Schematic of region of the Sxl protein studied (exons 5–8 of the female transcript; Bell et al. 1988). Intron/exon boundaries were conserved across the species studied consistent with Zhang et al. (2014). The yellow box denotes the location of the RNA binding domain of the Sxl protein, the rest of which is indicated by the blue boxes.
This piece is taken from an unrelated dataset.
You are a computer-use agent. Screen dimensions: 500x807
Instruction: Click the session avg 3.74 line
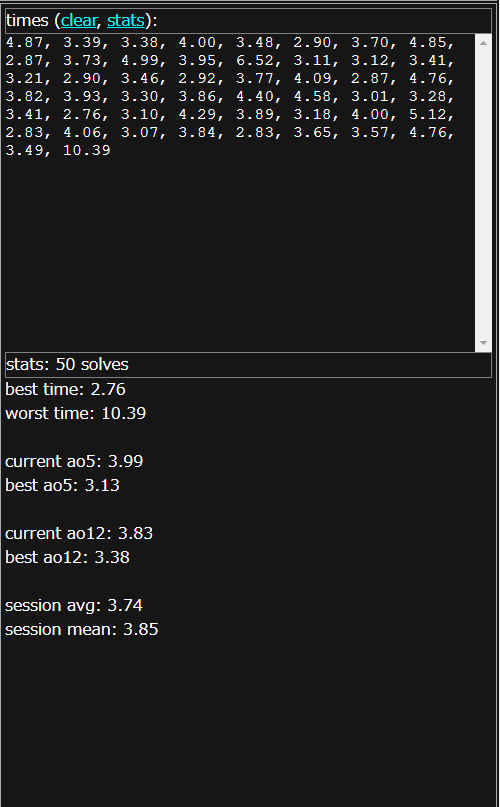tap(74, 605)
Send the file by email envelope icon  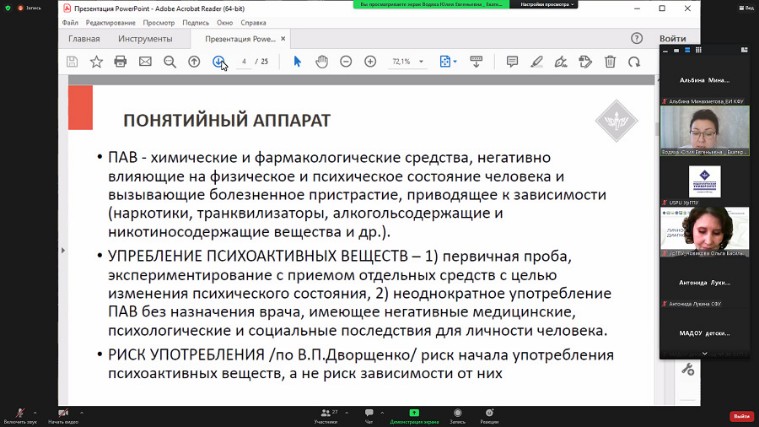click(x=145, y=62)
Vertical lines show the locations of all amino acid substitutions at Sxl across 20 Drosophila species with the red lines being those that have occurred specifically on the lineage leading to D. melanogaster and D. sechellia. Stars at C-terminal end of protein denote the relative location of the mutations that generate the mutant alleles shown to interact genetically with W. pipientis.

Figure 2

Sxl gene tree schematically showing the branches for which amino acid substitutions have occurred. The rectangles denote the Sxl protein with the vertical black lines indicating the location of the amino acid change(s) along that lineage. Hatched box denotes the location of the RNA binding domains of the Sxl protein. Stars at C-terminal end of protein denote the relative location of the three mutations that generate the mutant alleles shown to interact genetically with W. pipientis. Species names in bold indicate W. pipientis has been detected in that species with the numbers of W. pipientis positive lines relative the total number of lines screened given in parenthesis. W. pipientis data for all species are from Mateos et al. (2006), as well as for D. erecta (Zabalou 2004), D. kikkawai (Bennett et al. 2012), D. bipectinata (Ravikumar et al. 2011), and D. willistoni (Muller et al. 2013).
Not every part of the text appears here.